Information given Start Marker

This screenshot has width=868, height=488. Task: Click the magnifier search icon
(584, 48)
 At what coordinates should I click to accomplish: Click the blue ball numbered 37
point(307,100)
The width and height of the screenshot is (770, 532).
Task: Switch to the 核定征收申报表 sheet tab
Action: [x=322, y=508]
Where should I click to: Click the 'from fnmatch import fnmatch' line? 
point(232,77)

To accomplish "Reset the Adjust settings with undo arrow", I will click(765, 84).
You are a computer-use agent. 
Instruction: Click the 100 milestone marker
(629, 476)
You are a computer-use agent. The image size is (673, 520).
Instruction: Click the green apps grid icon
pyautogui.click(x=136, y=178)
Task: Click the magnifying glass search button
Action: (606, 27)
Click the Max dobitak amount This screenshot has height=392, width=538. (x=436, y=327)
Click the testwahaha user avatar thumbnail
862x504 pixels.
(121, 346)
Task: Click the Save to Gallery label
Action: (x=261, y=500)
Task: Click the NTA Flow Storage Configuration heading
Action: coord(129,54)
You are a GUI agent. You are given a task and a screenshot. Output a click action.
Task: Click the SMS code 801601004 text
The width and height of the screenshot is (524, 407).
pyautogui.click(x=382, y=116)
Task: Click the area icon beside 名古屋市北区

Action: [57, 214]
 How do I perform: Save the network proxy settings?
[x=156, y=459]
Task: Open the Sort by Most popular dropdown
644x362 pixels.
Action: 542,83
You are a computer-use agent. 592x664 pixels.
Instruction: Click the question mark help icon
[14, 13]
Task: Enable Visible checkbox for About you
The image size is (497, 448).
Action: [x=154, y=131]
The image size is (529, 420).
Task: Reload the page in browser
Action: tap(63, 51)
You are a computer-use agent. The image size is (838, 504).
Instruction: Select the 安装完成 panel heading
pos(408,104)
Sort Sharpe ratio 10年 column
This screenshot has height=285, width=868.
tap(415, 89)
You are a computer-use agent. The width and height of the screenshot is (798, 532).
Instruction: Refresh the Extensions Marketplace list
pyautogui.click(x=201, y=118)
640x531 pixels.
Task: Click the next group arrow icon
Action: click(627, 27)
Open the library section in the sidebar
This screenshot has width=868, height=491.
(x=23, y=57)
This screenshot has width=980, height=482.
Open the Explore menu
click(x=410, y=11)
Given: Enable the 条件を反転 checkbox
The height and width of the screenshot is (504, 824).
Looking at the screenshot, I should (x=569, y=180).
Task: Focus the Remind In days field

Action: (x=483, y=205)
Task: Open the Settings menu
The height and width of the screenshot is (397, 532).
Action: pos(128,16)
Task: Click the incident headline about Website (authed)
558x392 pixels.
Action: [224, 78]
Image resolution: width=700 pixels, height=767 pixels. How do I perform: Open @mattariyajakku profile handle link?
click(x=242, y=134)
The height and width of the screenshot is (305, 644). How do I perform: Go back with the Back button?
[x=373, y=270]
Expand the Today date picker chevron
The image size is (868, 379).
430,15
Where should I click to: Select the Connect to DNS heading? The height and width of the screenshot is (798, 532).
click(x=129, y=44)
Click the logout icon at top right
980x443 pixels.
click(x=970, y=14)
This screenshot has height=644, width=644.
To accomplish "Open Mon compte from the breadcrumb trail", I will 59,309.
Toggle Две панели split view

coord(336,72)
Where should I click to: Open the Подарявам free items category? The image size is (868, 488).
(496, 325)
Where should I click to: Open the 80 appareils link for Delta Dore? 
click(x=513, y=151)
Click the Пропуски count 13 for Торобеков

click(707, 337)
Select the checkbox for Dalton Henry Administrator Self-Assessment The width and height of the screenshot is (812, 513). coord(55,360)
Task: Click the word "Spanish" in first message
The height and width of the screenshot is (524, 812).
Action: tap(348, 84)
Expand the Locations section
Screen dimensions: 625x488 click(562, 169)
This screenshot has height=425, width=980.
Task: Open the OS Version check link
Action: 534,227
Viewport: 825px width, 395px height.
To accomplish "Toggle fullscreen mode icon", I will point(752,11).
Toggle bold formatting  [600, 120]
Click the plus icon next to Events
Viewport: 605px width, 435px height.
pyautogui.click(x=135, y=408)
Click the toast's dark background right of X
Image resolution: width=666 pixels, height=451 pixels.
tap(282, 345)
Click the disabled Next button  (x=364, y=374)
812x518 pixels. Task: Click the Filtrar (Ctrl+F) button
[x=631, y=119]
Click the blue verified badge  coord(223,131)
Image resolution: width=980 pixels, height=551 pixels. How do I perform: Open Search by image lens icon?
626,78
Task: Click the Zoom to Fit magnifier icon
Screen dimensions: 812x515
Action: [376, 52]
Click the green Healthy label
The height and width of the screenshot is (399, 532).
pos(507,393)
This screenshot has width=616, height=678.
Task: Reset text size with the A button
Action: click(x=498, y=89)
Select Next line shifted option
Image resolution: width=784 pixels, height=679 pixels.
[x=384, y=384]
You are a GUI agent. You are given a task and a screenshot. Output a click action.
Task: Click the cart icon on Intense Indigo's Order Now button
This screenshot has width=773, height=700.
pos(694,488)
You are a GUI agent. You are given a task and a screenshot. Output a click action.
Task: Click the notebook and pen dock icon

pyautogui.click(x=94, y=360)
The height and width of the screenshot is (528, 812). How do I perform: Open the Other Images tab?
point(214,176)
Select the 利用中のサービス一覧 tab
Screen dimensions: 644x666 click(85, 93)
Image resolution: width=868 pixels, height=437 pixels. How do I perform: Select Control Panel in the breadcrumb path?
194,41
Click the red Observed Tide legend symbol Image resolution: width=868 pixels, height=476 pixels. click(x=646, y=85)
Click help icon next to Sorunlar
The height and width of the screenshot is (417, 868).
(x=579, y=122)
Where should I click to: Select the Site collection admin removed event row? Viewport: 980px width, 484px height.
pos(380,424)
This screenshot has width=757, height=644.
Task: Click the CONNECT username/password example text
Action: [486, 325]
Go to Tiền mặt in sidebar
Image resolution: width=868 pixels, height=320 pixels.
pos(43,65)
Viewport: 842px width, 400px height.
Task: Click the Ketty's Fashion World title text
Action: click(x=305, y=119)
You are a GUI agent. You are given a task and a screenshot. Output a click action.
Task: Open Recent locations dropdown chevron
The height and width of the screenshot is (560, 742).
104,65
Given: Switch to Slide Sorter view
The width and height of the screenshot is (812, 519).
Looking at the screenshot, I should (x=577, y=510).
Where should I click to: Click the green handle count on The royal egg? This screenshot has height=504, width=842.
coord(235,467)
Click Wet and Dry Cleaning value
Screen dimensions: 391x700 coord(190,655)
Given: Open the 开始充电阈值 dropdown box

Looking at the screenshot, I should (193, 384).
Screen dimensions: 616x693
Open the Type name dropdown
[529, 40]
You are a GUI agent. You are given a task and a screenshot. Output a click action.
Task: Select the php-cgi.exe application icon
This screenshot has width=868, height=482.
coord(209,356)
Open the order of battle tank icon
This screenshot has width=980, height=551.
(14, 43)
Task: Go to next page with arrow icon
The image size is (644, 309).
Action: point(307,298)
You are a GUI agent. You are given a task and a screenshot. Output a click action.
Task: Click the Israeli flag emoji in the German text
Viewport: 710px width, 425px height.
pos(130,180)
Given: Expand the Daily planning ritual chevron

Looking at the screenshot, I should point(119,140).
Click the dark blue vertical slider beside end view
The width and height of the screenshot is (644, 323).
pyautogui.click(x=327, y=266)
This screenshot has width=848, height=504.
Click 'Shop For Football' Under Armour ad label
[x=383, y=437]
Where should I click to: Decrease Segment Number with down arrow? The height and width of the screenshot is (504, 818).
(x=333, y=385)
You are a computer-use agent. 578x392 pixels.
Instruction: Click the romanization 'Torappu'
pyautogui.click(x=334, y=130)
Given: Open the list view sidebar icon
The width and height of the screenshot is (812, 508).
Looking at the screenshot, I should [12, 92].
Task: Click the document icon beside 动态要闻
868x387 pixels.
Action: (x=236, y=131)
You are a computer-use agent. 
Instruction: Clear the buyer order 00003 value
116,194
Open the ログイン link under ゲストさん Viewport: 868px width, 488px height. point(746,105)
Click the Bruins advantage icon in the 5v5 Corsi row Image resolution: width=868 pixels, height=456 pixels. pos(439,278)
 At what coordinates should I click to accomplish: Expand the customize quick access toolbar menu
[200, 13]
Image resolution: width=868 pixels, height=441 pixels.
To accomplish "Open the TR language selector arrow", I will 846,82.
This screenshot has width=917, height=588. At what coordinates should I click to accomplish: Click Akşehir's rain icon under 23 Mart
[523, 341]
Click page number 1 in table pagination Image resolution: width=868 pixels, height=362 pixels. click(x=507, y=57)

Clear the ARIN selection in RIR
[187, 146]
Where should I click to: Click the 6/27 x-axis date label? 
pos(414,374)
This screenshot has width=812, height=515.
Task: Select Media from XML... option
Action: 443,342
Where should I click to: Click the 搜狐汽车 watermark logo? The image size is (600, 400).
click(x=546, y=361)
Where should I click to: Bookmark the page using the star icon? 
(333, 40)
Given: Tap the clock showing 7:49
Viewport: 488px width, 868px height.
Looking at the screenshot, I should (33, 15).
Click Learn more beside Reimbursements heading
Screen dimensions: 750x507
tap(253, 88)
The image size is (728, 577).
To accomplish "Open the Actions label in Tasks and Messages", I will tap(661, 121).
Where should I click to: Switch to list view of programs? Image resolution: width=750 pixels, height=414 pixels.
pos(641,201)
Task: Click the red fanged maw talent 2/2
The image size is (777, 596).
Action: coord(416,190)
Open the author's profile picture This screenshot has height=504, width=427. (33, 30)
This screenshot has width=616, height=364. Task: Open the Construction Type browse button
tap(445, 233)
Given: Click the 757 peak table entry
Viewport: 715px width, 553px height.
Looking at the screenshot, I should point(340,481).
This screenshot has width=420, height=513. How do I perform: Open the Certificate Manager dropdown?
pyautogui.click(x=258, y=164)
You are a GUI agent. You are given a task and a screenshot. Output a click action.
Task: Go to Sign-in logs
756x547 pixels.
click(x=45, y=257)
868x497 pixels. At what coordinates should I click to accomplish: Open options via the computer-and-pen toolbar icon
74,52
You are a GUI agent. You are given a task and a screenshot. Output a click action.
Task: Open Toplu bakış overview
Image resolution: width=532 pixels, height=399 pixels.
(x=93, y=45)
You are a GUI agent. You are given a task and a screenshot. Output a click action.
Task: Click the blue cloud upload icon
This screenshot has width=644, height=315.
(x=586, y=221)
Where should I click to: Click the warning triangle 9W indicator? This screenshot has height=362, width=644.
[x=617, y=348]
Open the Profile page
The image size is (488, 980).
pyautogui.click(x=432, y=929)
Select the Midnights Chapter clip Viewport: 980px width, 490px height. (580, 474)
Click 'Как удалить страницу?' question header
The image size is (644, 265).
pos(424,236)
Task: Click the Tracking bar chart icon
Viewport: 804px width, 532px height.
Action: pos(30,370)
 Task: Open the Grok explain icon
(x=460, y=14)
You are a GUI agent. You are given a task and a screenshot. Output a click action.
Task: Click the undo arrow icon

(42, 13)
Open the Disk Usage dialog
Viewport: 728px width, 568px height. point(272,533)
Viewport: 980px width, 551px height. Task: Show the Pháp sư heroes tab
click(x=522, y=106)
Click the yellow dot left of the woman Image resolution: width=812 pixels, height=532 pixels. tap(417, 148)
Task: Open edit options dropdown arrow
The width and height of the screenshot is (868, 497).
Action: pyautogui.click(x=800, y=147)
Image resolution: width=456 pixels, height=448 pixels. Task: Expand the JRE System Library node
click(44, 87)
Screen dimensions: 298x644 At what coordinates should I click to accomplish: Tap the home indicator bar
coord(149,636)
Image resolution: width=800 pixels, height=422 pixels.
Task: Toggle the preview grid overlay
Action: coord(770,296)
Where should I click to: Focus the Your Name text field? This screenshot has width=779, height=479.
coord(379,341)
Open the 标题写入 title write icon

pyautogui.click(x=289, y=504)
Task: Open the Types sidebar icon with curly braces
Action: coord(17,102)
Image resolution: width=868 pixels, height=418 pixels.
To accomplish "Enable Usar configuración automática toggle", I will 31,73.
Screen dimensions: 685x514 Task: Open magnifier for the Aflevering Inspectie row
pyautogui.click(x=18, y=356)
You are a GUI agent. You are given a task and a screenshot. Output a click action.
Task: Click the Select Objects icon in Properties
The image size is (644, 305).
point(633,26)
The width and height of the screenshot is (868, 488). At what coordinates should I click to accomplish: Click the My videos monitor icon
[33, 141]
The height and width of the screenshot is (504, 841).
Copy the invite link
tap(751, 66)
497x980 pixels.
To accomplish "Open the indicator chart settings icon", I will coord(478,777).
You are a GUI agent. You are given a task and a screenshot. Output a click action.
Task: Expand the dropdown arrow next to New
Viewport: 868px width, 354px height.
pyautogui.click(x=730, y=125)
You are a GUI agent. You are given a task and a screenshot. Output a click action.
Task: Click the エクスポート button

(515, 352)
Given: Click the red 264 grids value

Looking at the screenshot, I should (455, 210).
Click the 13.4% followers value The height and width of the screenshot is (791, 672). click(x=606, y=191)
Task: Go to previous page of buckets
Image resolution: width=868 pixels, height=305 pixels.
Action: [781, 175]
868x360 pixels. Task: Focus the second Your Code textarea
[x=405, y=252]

Information given End Marker

Among the lines above, find those containing the word "checkbox" and copy each.

Task: Enable Visible checkbox for About you
Given: Enable the 条件を反転 checkbox
Select the checkbox for Dalton Henry Administrator Self-Assessment The width and height of the screenshot is (812, 513). coord(55,360)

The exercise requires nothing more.